Traditional media is is expensive. Consider the costs of distribution, materials, and don’t forget about contributers. The blogoshere has introduced a cheap and efficient mode of information flow. Not to say that digial media and distribution has solved all of the problems that face mass media in its form today, but it has certainly created a new network where money and catering to the people is not a high priority. The international market of the Internet can allow the most obscure information to be accessed. Consumerism takes a new level of gratification. Consumers have a new level of control. As the Cluetrain manifesto dictates, “markets are conversations.” With the new media, the input from consumers are a lot more personal, reliable, and easy to manipulate. Gillmor takes it a step further to say that “journalism are conversations.”
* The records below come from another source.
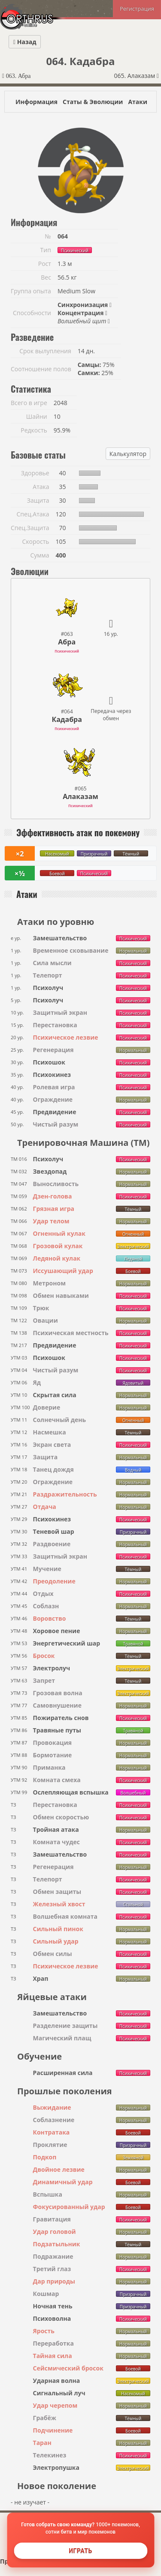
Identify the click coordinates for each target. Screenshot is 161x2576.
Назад (24, 42)
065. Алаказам (136, 76)
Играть (80, 2550)
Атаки (137, 102)
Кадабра (67, 719)
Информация (36, 102)
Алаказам (80, 796)
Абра (67, 642)
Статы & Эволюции (93, 102)
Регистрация (137, 8)
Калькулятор (127, 454)
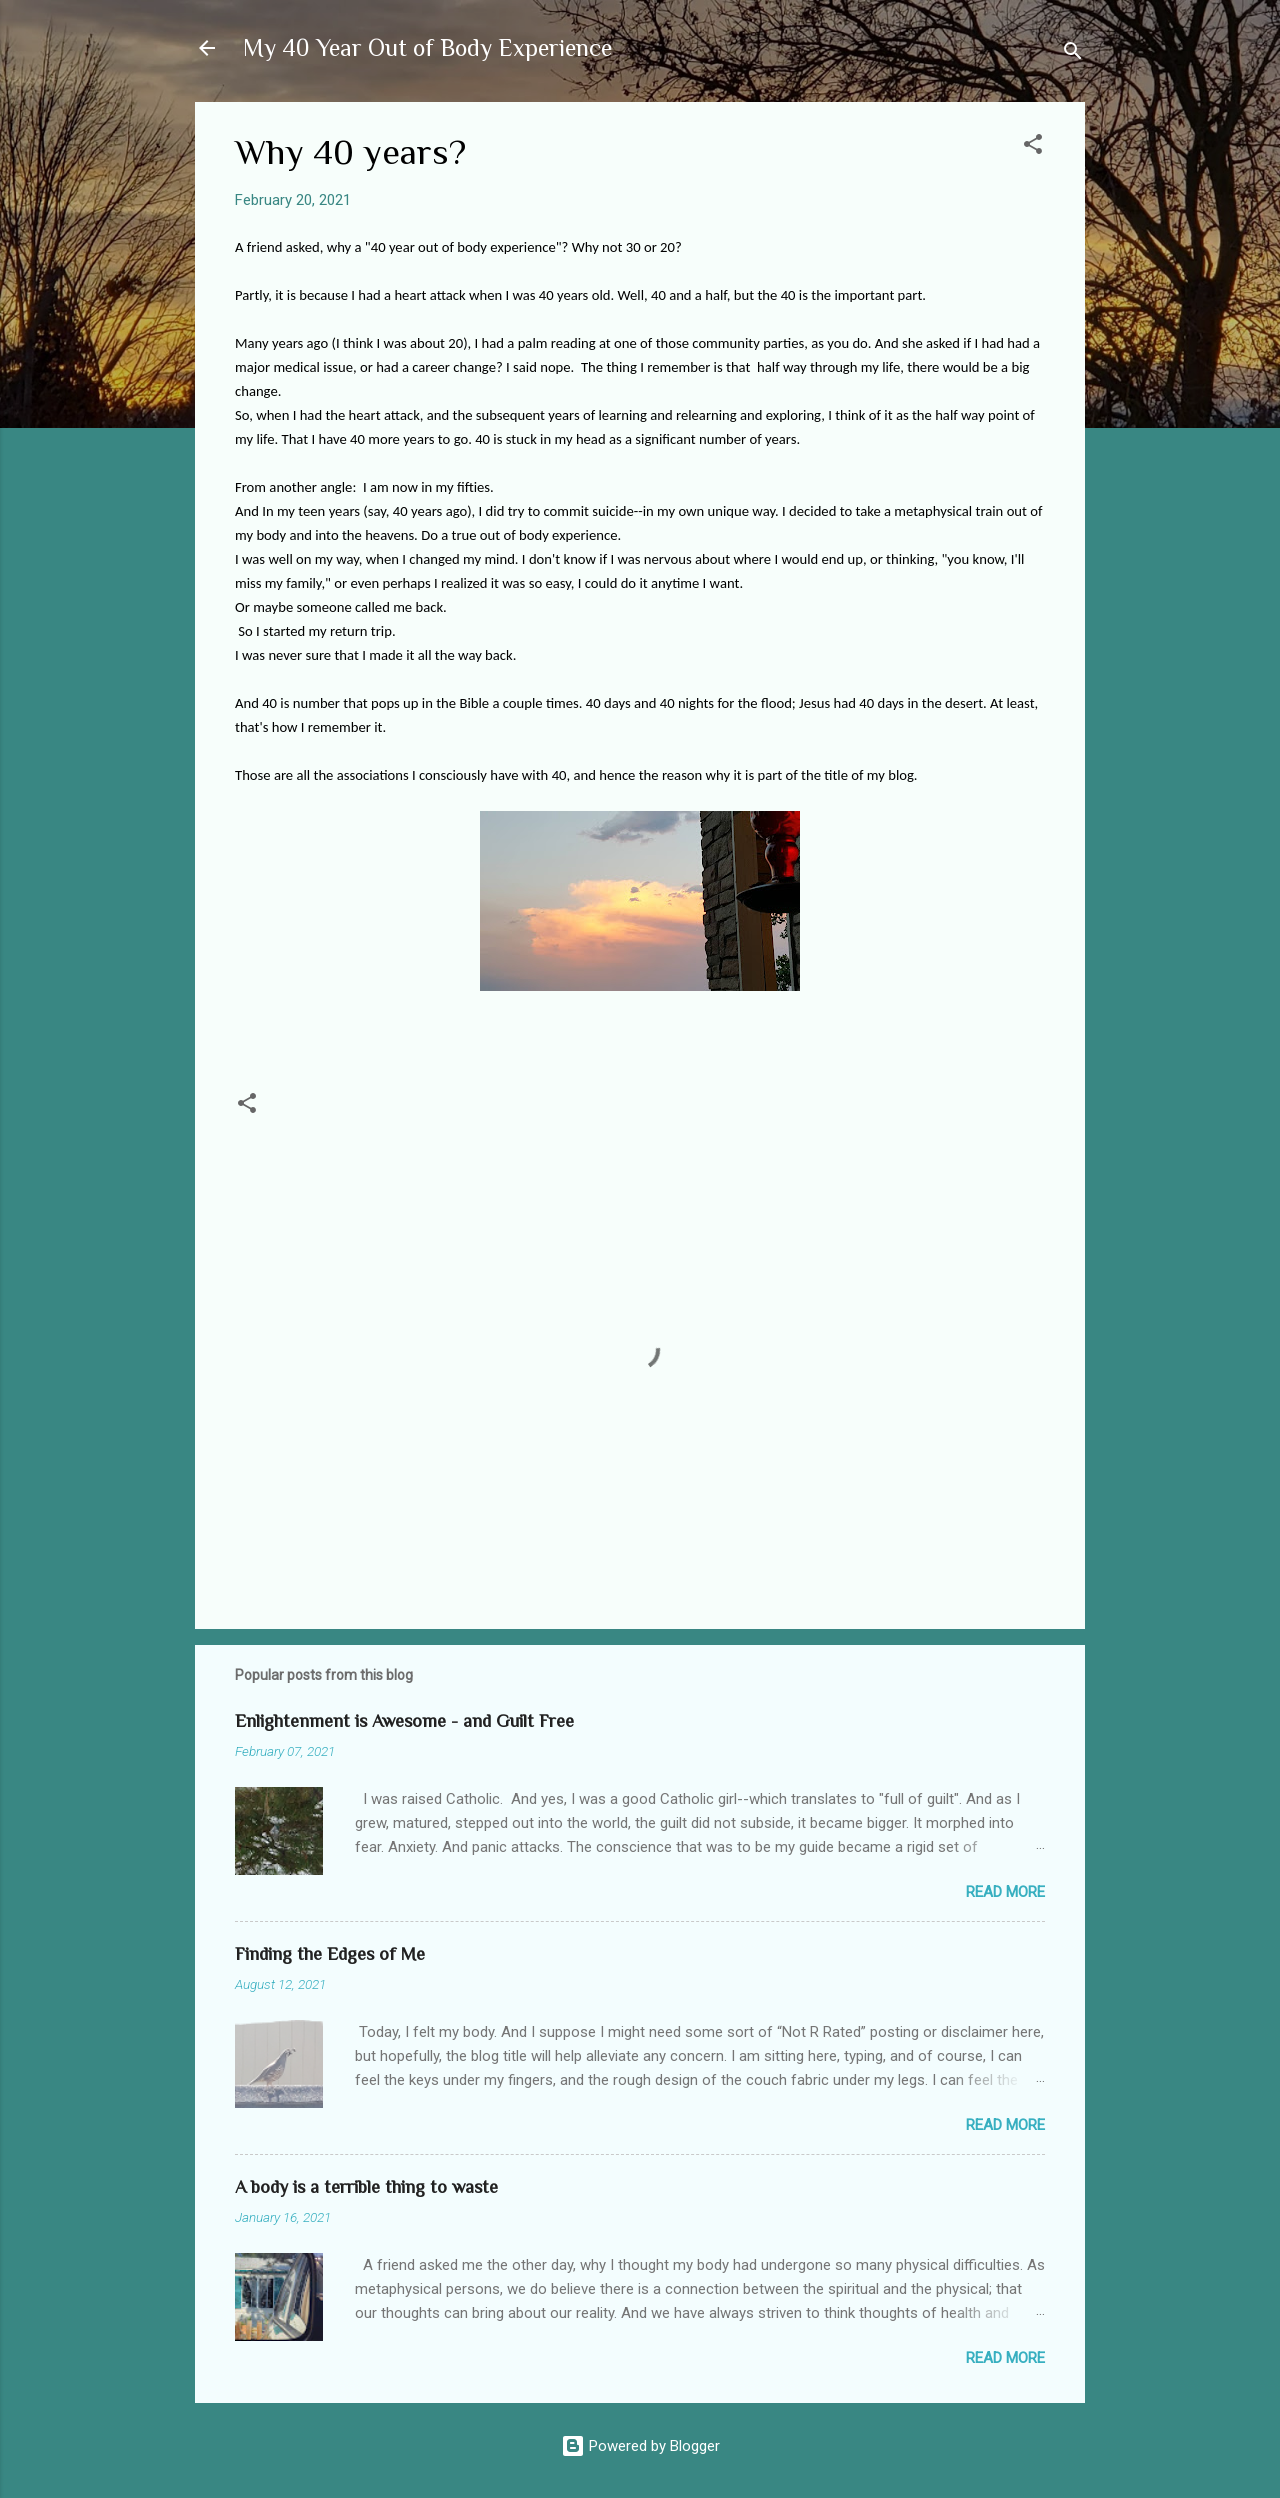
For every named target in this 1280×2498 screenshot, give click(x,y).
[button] (1033, 147)
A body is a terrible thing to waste (366, 2187)
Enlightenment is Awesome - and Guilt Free (404, 1721)
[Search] (1073, 54)
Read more (1005, 1892)
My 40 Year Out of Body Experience (427, 47)
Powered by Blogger (640, 2446)
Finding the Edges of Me (330, 1954)
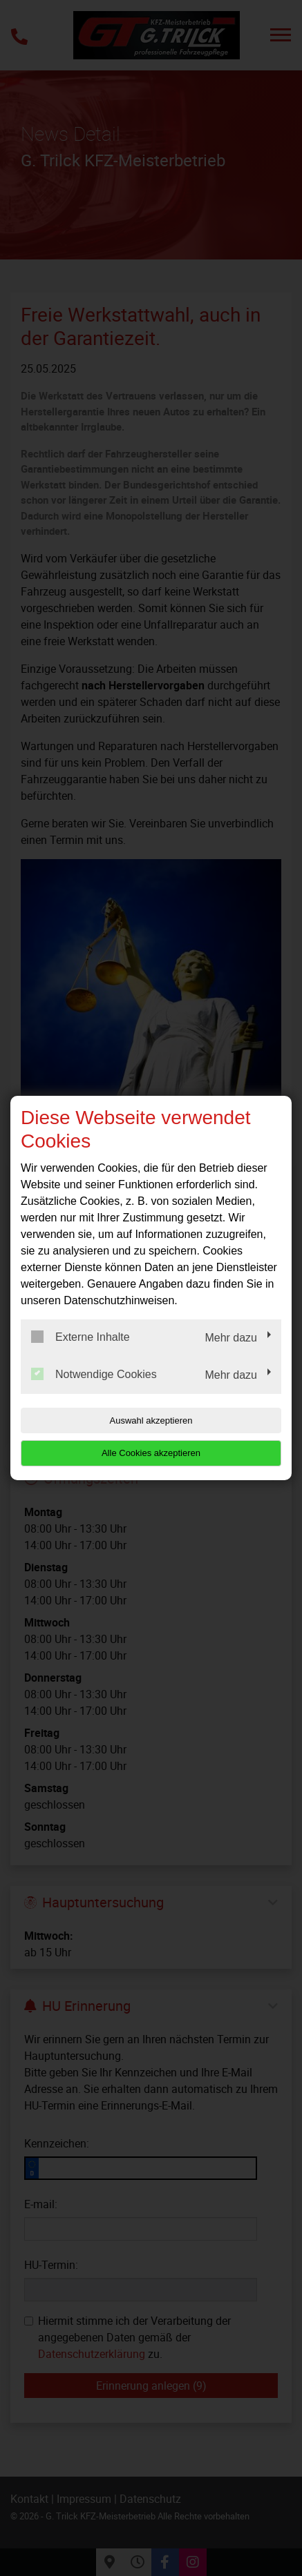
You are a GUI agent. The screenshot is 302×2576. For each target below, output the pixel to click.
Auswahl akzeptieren (151, 1420)
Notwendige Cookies (94, 1374)
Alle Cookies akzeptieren (151, 1453)
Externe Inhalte (80, 1336)
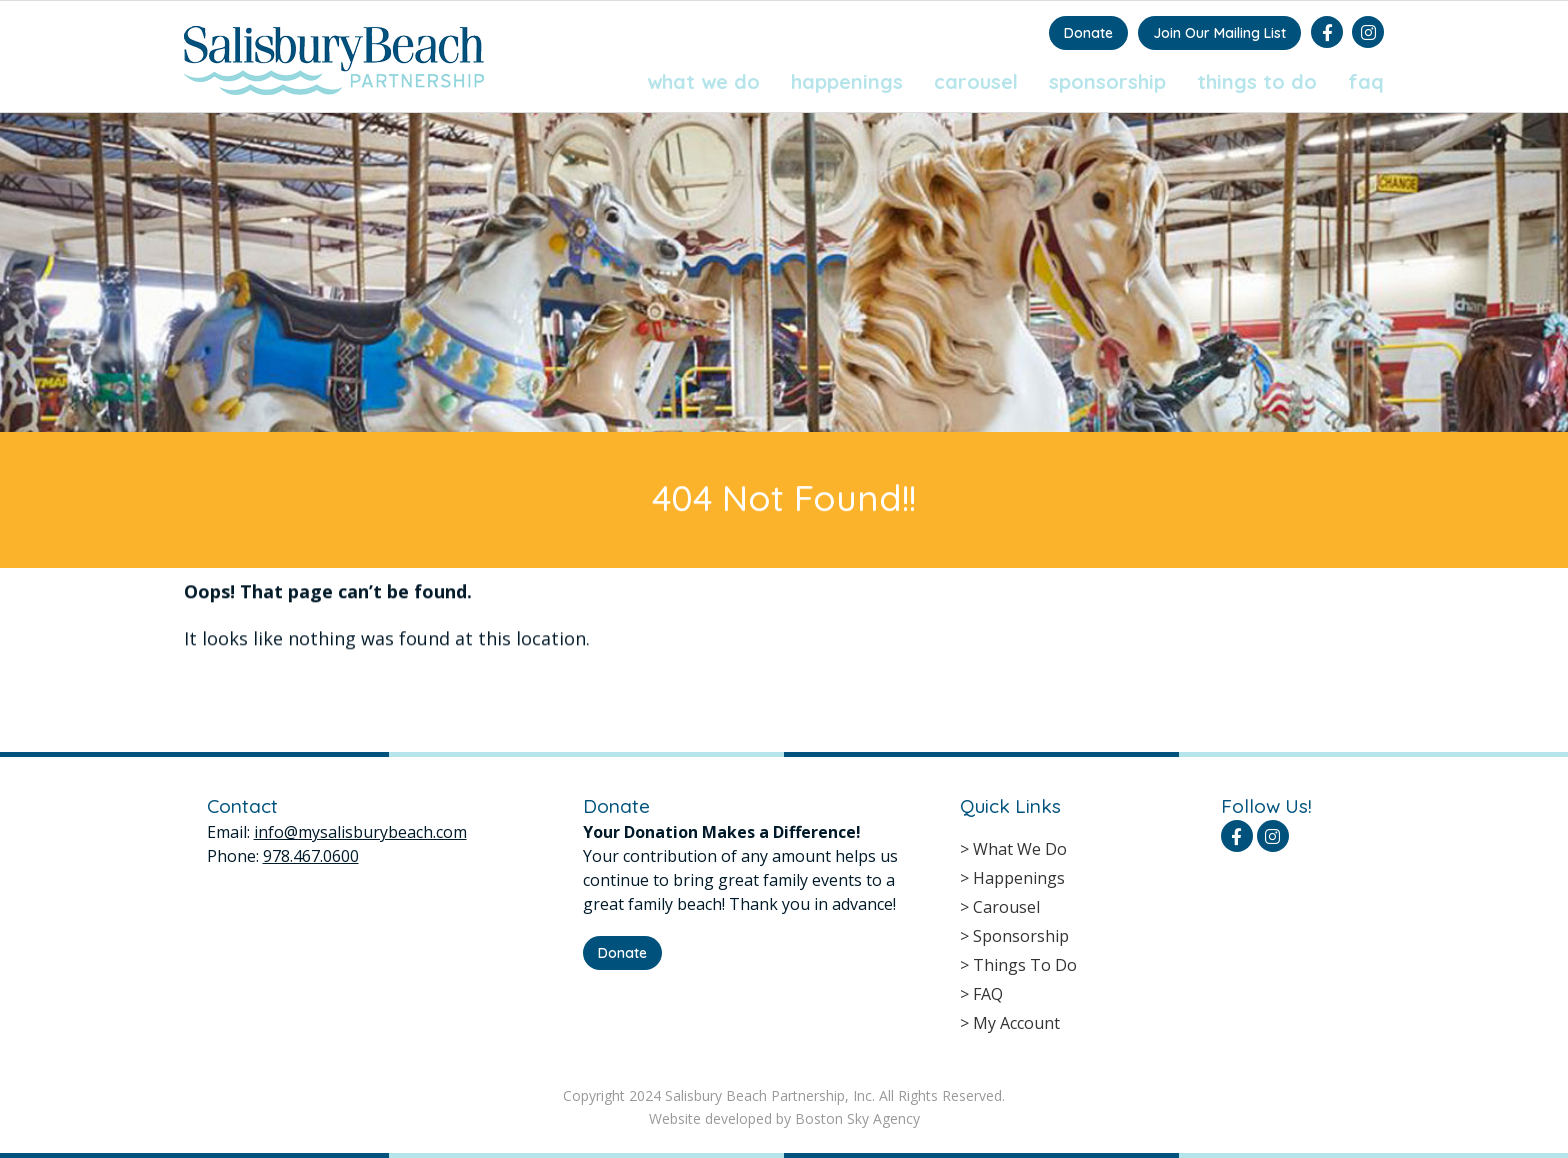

With that, people like closeness. They feel closer to independent productions with less intrusive ads. Bloggers have the resources to encourage a closer relationship to their consumer than ever before. Public radio is looking for a way, starting with podcasts. The rule of connecting with the new media consumer is that it has to be the ultimate convenience, easy, eye catching, or really specific. There are new rules for appealing to the new audience. When telephones are tied up, the TV is unresponsive, newspapers are a day late, the Internet, reaching across space, time and minds, connects the planet in a way like never before. Traditional media cannot keep up, but rather must join the pack.

Questions:
(1) In the history of journalism, there have been pampheteers, muckrackers, and now bloggers; what do these have in common?

(2) An alternate version of “where were you when the attacks happened?”: How did you communicate to others on (or about) September, 11th?

(3)What ways can internet sites, such as npr online, learn about their users’ demographics without some level of privacy invasion?